Understanding Service Mesh: Operations Guide


The birth of Kubernetes has made the ability to go completely into the cloud a reality. It has provided the industry with a platform to finally build "cloud aware" applications and truly be "cloud-native".

This new push of cloud-native came with, naturally, a set of challenges that needed to be solved. While Kubernetes solved the problem of orchestrating the workloads; the challenges of security, policy, and management still exist. Also with the introduction of serverless and knative; you also bring in more complexity into the mix.

One of the technologies that came to light is the idea of a "service mesh". A service mesh sets to tackle the challenge of security, policy, and traffic management of microservices in a cloud-native platform. In this blog I will explore the idea behind service mesh, explore Istio, and try to explain how it all fits together from an Operations point of view.

Application communication design

Current Design

Whether you are doing monolithic or microservices, the design on how different applications communicate with each other is generally the same. When you take a look at it; it's generally two or more applications communicating with each other over the network via HTTP/HTTPS.

This should look pretty familiar. The challenge with this design is (even taking away cloud-native and microservices for a moment); that security, circuit breaking, and Layer 7 and Layer 4 has to be built into the application stack itself. This is for each application stack across your entire ecosystem. Maintaining rulesets for hundreds of applications can become a maintenance nightmare.

This is where a Service Mesh can be powerful!

Service Mesh Fundamentals

In order to manage the rulesets for an application; it needs to be 1) Application agnostic and 2) Abstracted away from the application. In order to do this a proxy (currently the most popular one is Envoy) is implemented that holds these rules/polices independent of the application (and vice versa). This is deployed in a "sidecar pattern" design. This way ANY application can be plugged in without it needing to know about the Service Mesh.

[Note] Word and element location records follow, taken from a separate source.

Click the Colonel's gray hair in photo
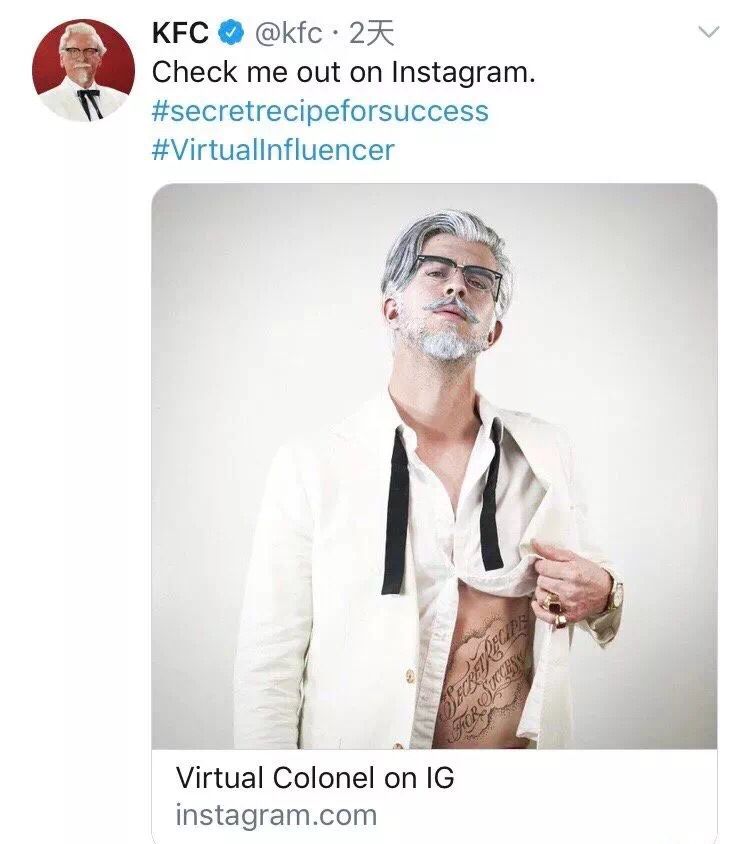Viewport: 750px width, 844px height. [x=440, y=235]
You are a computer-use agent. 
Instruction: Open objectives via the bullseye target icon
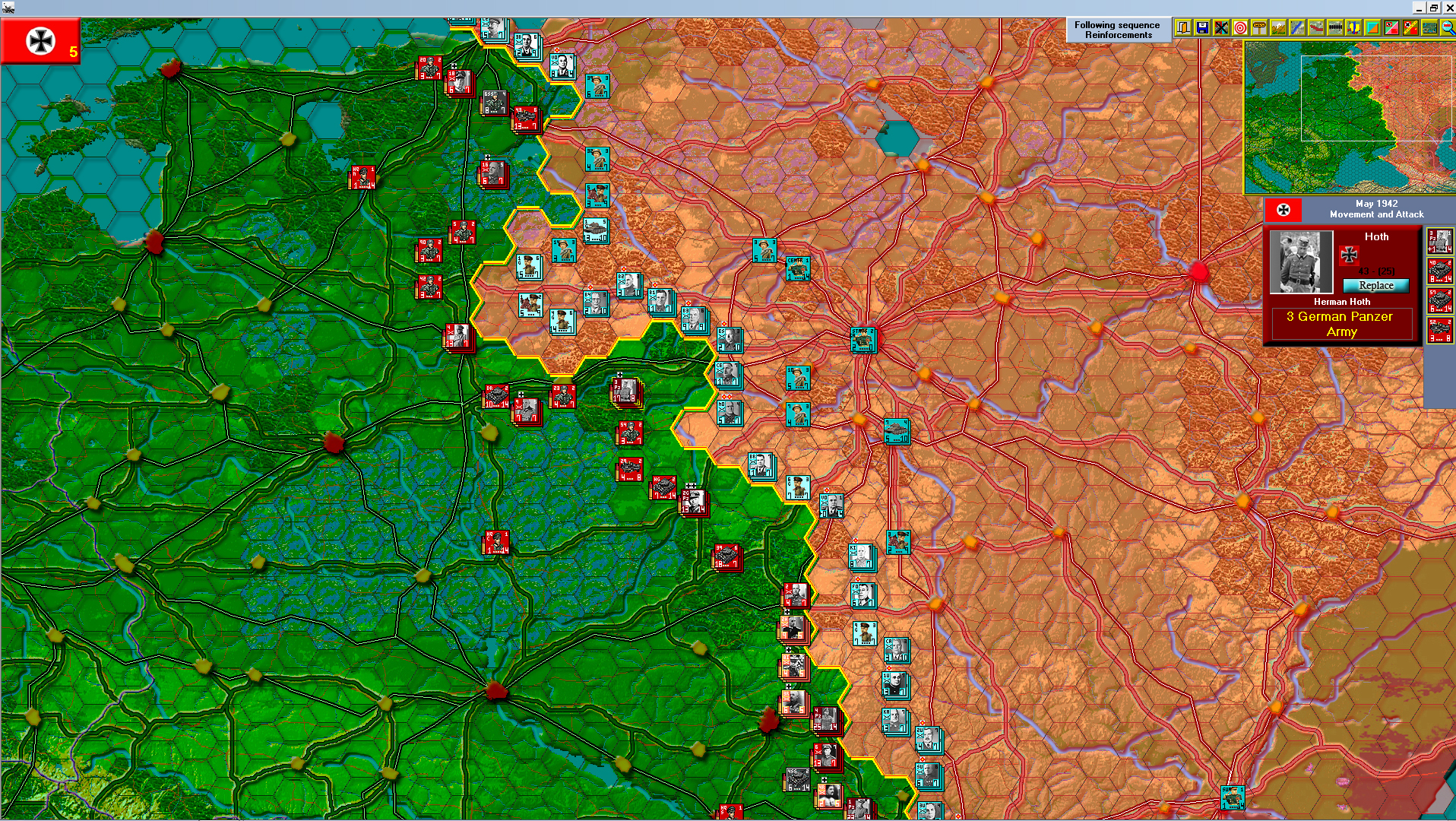pyautogui.click(x=1240, y=28)
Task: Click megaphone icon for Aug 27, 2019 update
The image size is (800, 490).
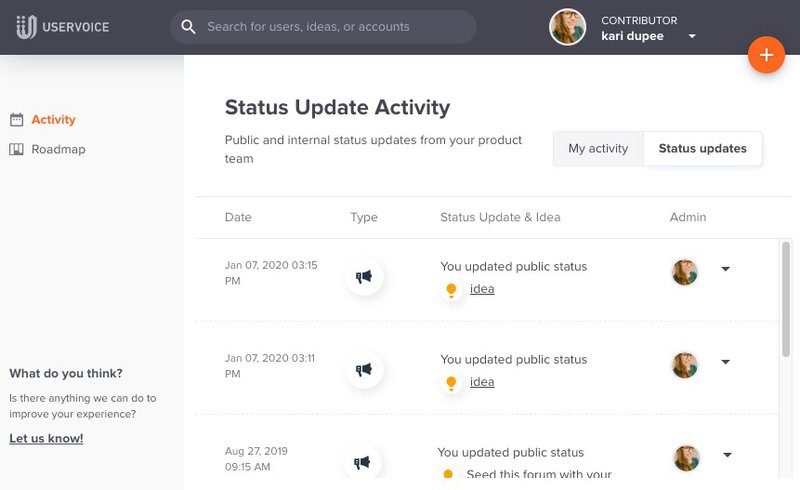Action: coord(364,462)
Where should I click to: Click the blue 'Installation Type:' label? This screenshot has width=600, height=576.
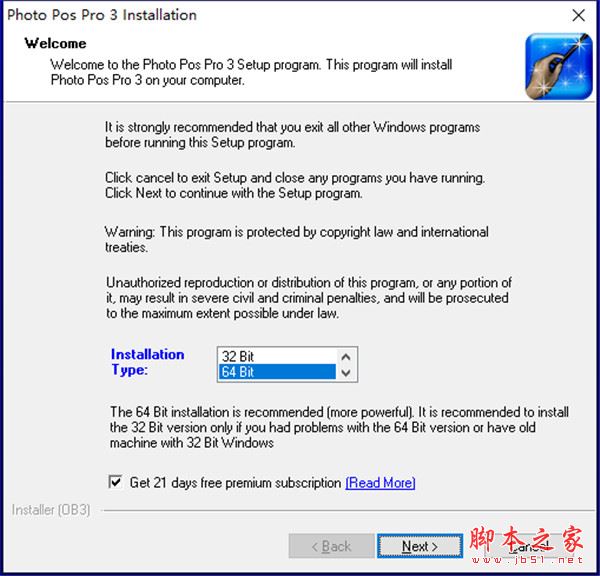148,362

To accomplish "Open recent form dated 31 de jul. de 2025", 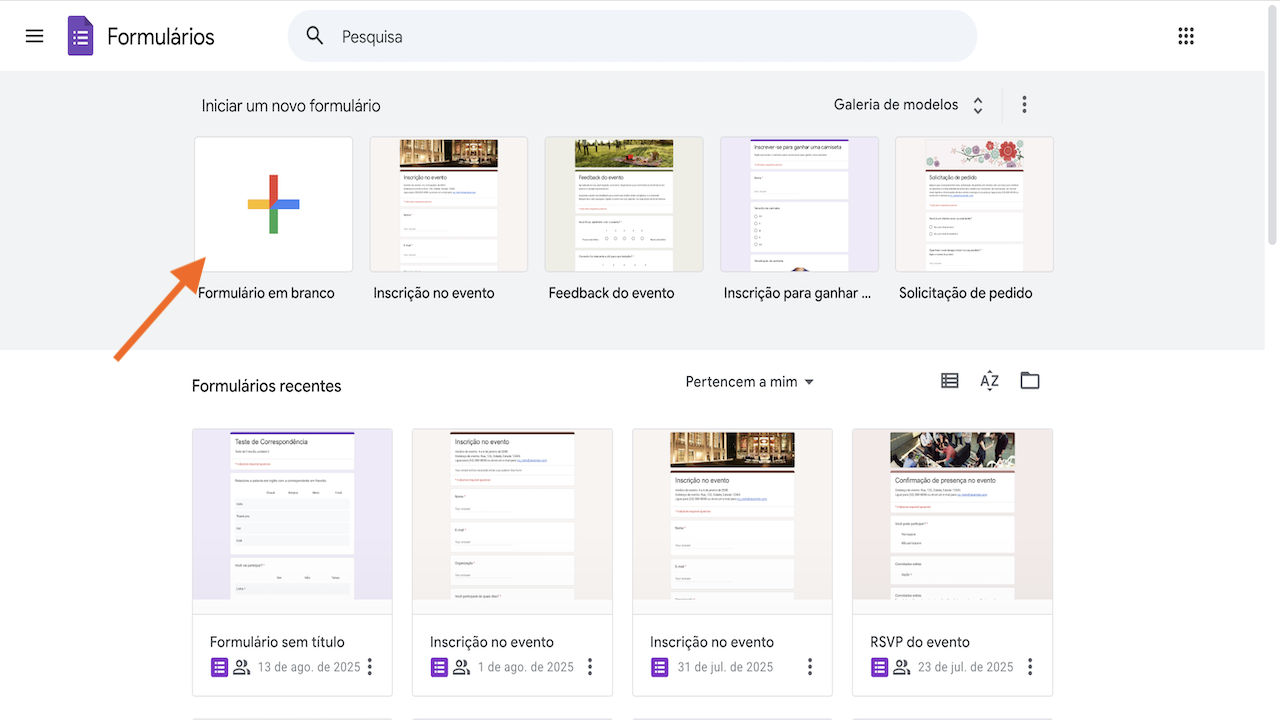I will 732,520.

In this design; Application 1 is talking to Application 2 via a proxy. You can even further dissect it as saying: Application 1's Proxy is talk to Application 2's proxy. Some of the advantages of this design are...

  • Rules and Polices (like routing and circuit breaking) no longer have to be built into the application.
  • Applications can be "plugged in" without them knowing they are being governed.
  • Having a single set of authority makes management easier.

One of the things you need to keep in mind is that once you have hundreds of application with hundreds of instances; the management can get pretty out of hand. Which is why taking the concept (Now I'm teasing Istio) of a control plane (an idea likely borrowed from Kubernetes) fits nicely here.

With this design you can control/manage a fleet of Proxy systems (along with their rluesets/policies) from a central location. But this is only part of the solution.

ISTIO Service Mesh

There are a few technologies that take this design pattern and create a solution based on it. Some include Linkerd, Gloo, and Conduit. The one solution that has gained a lot of favor in the community is Istio.

Istio can kind of get complex and there have been other blogs that have gone in depth on how Istio works under the hood. I also suggest you give Christian Posta a follow. I will try and keep this at a high level from an Operations understanding of Istio's implementation of a Service Mesh.

Istio is made up of two parts. A Control Plane and a Data Plane.

The Control Plane is made of the following components

  • Pilot - This is where the traffic management is set and the config data for the proxies is stored and pushed out of.
  • Mixer - This is the policy engine. It enforces access control and usage. It also collects telemetry from the mesh
  • Citadel - This provides mTLS by way of handing out certificates to the proxies and managing them.

The Data Plane is simply the Envoy Proxies themselves that enforce the rulesets stored on the control plane.

With Istio you can do

  • Circuit Breaking - This allows you to avoid concurrent request to a slow instance or avoid multiple concurrent requests to an instance.
  • Pool Ejection - This removes a failing instances from the pool.
  • Retries - This will foward a request forward the request to another instance just in case we get a falue (open circuit breaker and/or pool ejection)
  • Mutual TLS - This allows you to encrypt all traffic automatically (sometimes called "zero trust" architecture)
  • Telemetry/Tracing - This gives you observability into your microservices and able to trace failures and calls into (and out of) your services.


Service Meshes is still a new technology and is ever evolving. Some of these technologies (like Istio and Linkerd) overlap in functionality and others (like Istio and Gloo) can compliment each other. The important thing is to get familiar with these technologies before they start running in your environment. More importantly, also, so you can make an intelligent decision on which one to use!

I encourage everyone not familiar to go and check out the Katacoda Istio track to get hands on!